The Lakers lost to the Clippers 111-106 on Christmas Day, their 4th straight defeat overall and their 2nd straight loss (in 2 games) to the Clippers. The loss leaves the Lakers in an interesting position of being the top team in the west record wise, but, from an optics standpoint, clearly behind the Clippers (and, potentially, the Bucks) in the race for the most threatening team to win the championship come June.
There are factors that contributed to each loss that surely matter. Be it the newness and general unfamiliarity of how to come together both strategically and from a lineups perspective on opening night to less than ideal health of their star players in Milwaukee and on Christmas Day, the Lakers haven’t yet played a big game vs. the other top contenders under circumstances that were ideal. While these may sound like excuses, it’s also just the truth of these games and that truth matters.
How much that truth matters, however, is open to interpretation. Because, in reality, ideal circumstances are rare in the NBA — particularly when it comes to the games that matter in May and June. Someone is always banged up or missing entirely, rotations are shortened to exclude players who could be useful in most scenarios (but maybe not the current one), and the hyper-specific gameplans of the playoffs mean the targeting of your flaws in ways that almost always spell doom for teams that don’t quite measure up.

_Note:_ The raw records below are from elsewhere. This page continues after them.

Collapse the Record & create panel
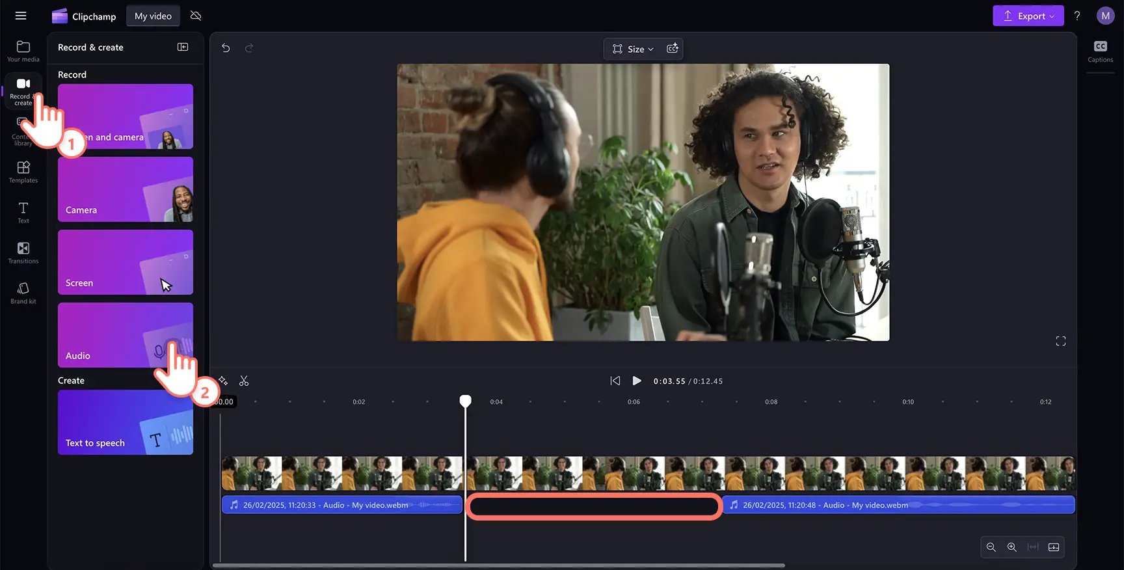Viewport: 1124px width, 570px height. [x=183, y=48]
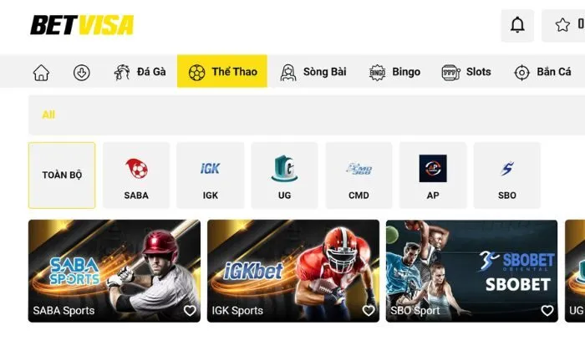Switch to Sòng Bài section
Viewport: 585px width, 351px height.
313,72
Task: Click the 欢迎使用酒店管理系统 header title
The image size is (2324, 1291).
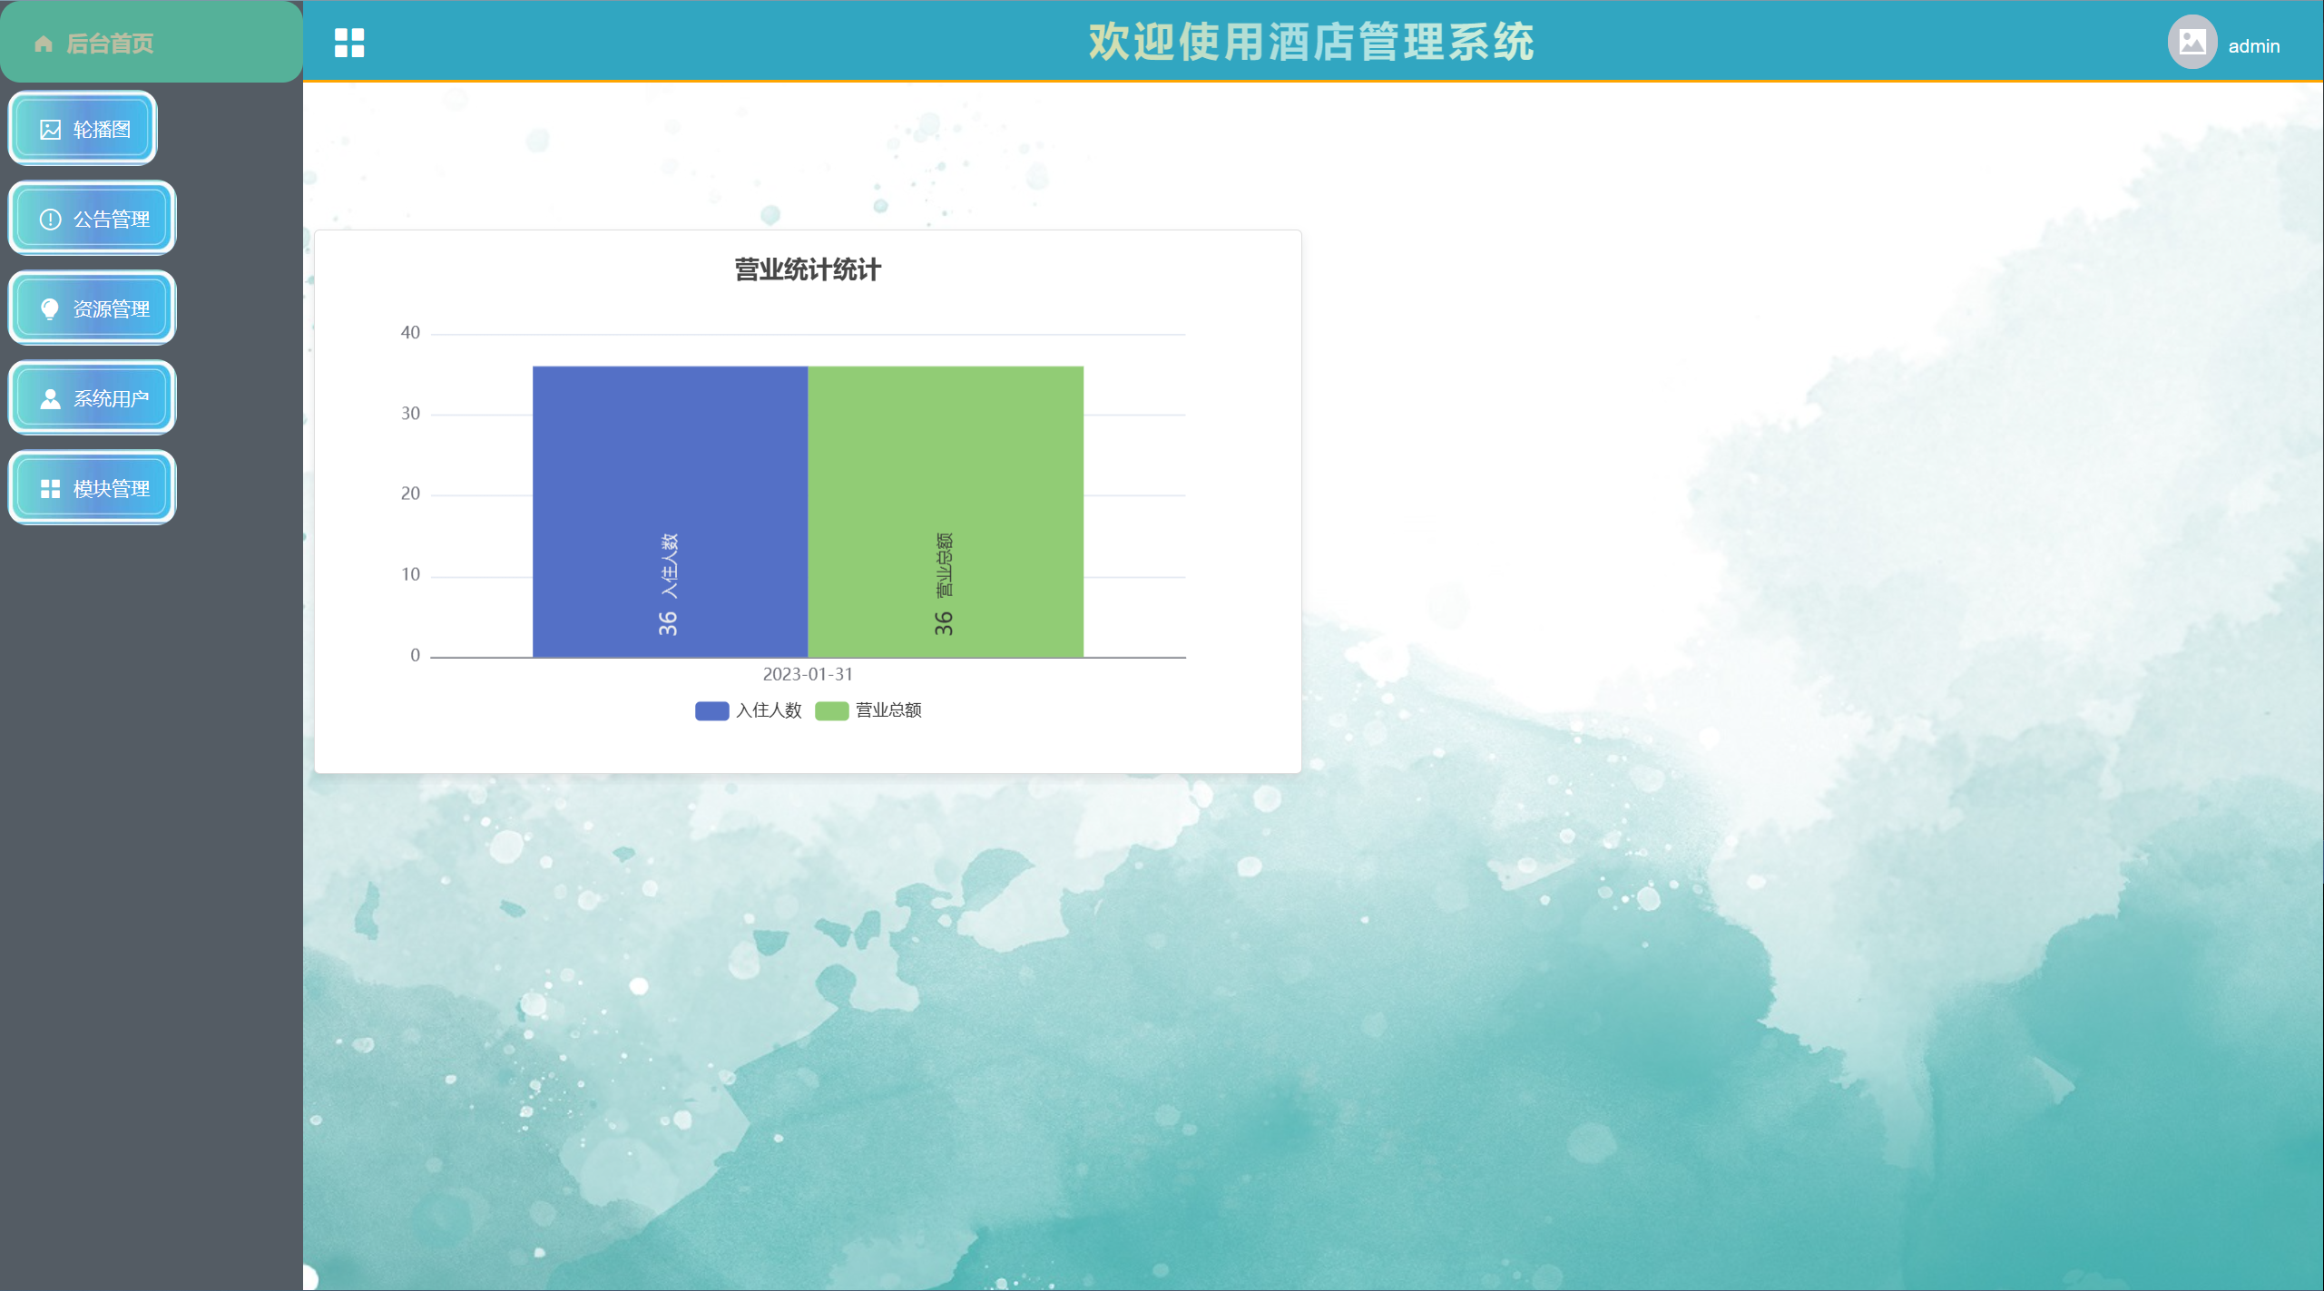Action: click(x=1311, y=43)
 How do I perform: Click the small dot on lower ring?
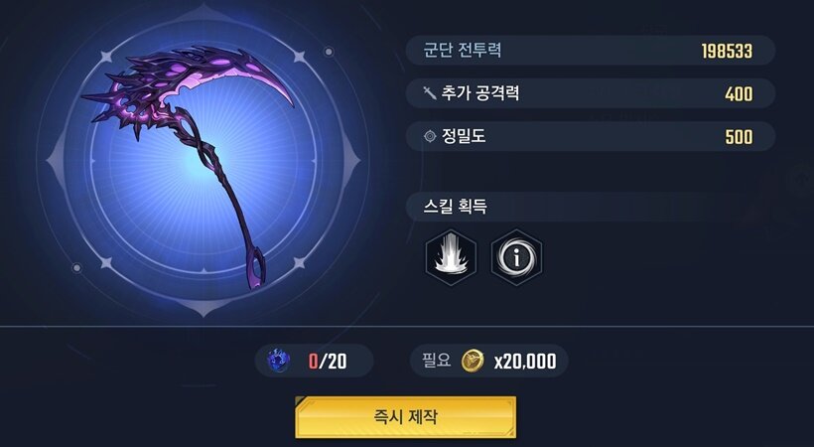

So, the Lakers falling short in the games they’ve played against the Clippers and Bucks means…something. Maybe that something is that they’re really not as good as those other teams. Maybe it means on those single nights enough small things (and a few big ones) went against them to create a tipping point in those specific games, tilting the contest in their opponent’s favor. Maybe it means that we just need a bigger sample.
Depending on where you sit on the pessimist scale, any of those things seem reasonable. Maybe one of them even seems likely.
Me? There was something that stood out to me in those games that goes beyond the context of those moments. That thing? That the other team seemed to have the best player on the floor each night. That, when there was a key play to be made, it wasn’t that the Lakers didn’t have a guy who could make it,1Because, to be fair, both LeBron and AD made plenty of plays in each of the aforementioned games. but that the guy on the other team was the one who took control. That when there was a run to be snuffed out or added to or a crucial sequence that could shift the balance of the game, it was Giannis or Kawhi who took the reigns and not LeBron or AD.
Maybe in a playoff series that changes. Maybe that’s where the context of familiarity or less than ideal health showed up most. Maybe when it’s the same team over the course of two weeks, the Lakers superstar players will have the guile, skill, and ability to seize the moment. Maybe.
Fact is, though, in these measuring stick games, it’s the other team who walked away knowing that it’s their guy who can do it while the Lakers are thinking more that their guys can. Maybe that will end up being a distinction without a difference in the playoffs. But, through 30-some-odd games in the regular season it’s an actual difference.
And it’s a difference that, for me, right now, matters more than the context or circumstances of those specific games. Small sample size and all.